Antisense transcription is prevalent in mammalian genomes, yet the function of many antisense transcripts remains elusive. We have previously shown that the fibroblast growth factor 2 (FGF2) gene is regulated endogenously by an overlapping antisense gene called Nudix-type motif 6 (NUDT6). However, the molecular mechanisms that determine the balance of FGF2 and NUDT6 transcripts are not yet well understood. Here we demonstrate that there is a strong negative correlation between FGF2 and NUDT6 across 7 different cell lines. Small interfering RNA-mediated knockdown of NUDT6 causes an increase in nascent FGF2 transcripts, including a short FGF2 variant that lacks sequence complementarity with NUDT6, indicating the involvement of transcriptional mechanisms. In support of this, we show that changes in histone acetylation by trichostatin A treatment, histone deacetylase inhibition, or small interfering RNA knockdown of the histone acetyltransferase CSRP2BP, oppositely affect NUDT6 and FGF2 mRNA levels.
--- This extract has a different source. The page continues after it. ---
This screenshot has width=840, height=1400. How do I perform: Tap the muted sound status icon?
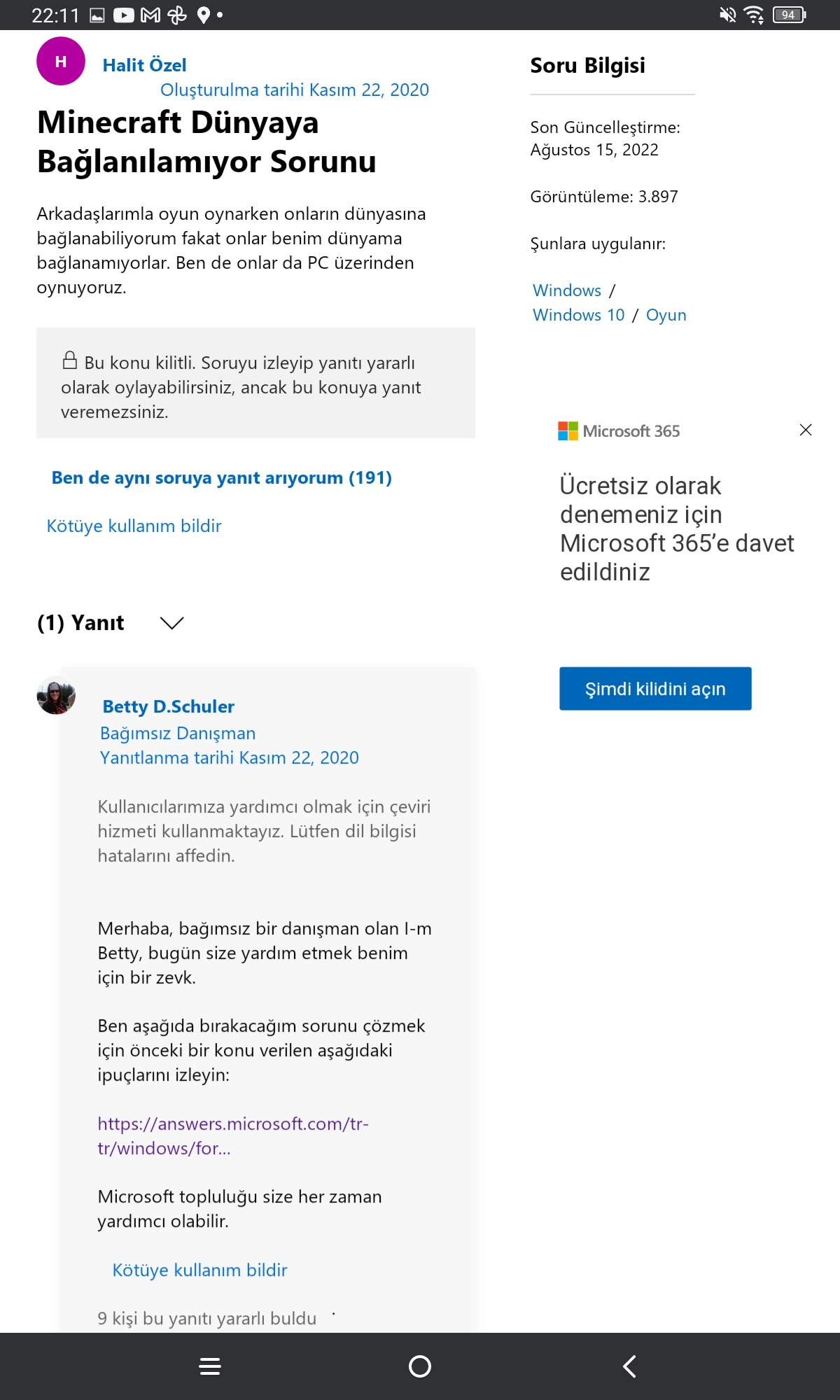pos(728,15)

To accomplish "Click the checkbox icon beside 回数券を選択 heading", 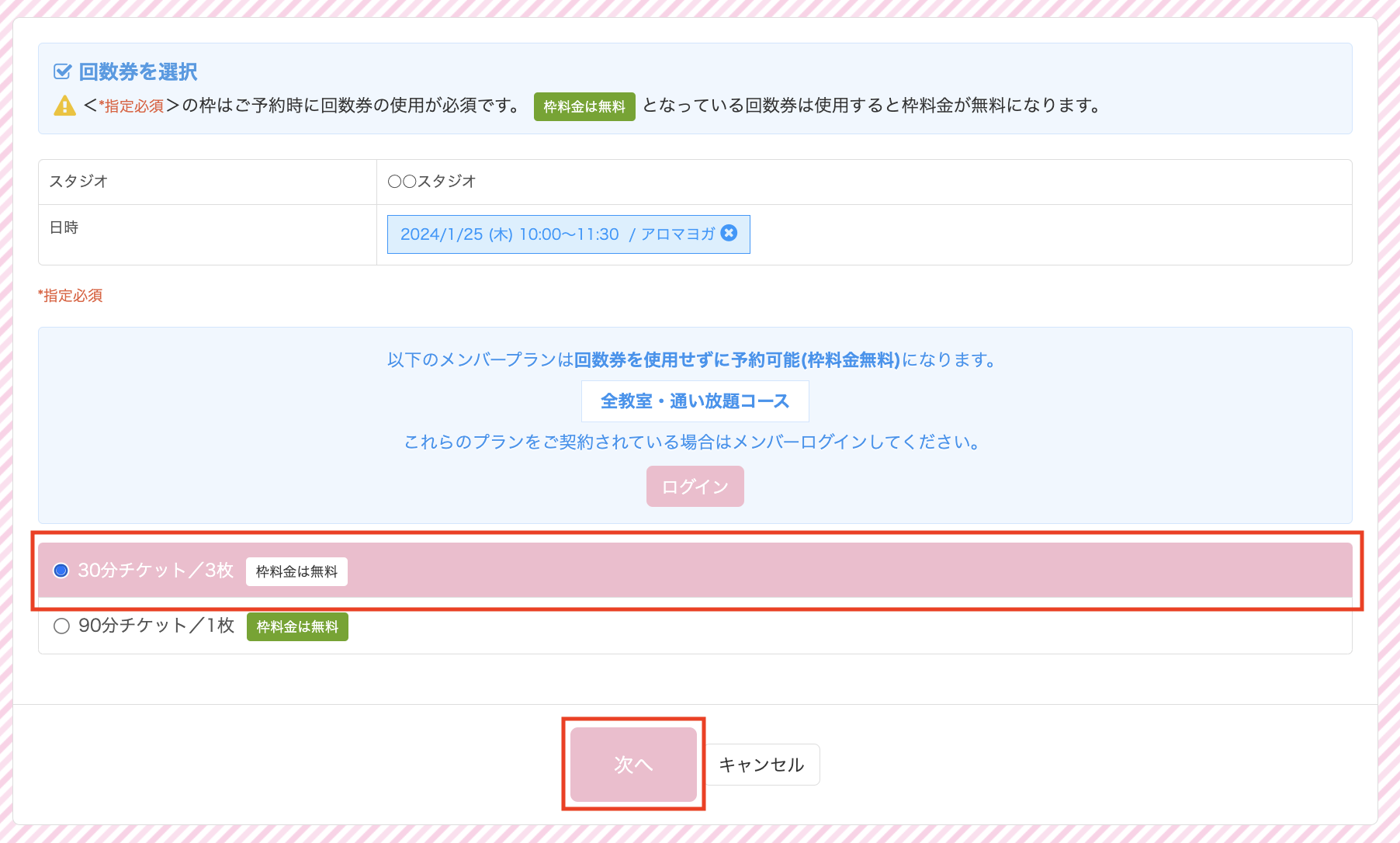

A significant increase in histone acetylation with trichostatin A treatment was only detected at the genomic region where the 2 genes overlap, suggesting that this may be an important regulatory region for determining the balance of NUDT6 and FGF2. Knockdown of the histone demethylase KDM4A similarly causes a shift in the balance of NUDT6 and FGF2 transcripts. Expression of CSRP2BP and KDM4A correlates positively with NUDT6 expression and negatively with FGF2 expression. The results presented here indicate that histone acetylation and additional chromatin modifiers are important in determining the relative levels of FGF2 and NUDT6 and support a model in which epigenetic remodeling contributes to their relative expression levels.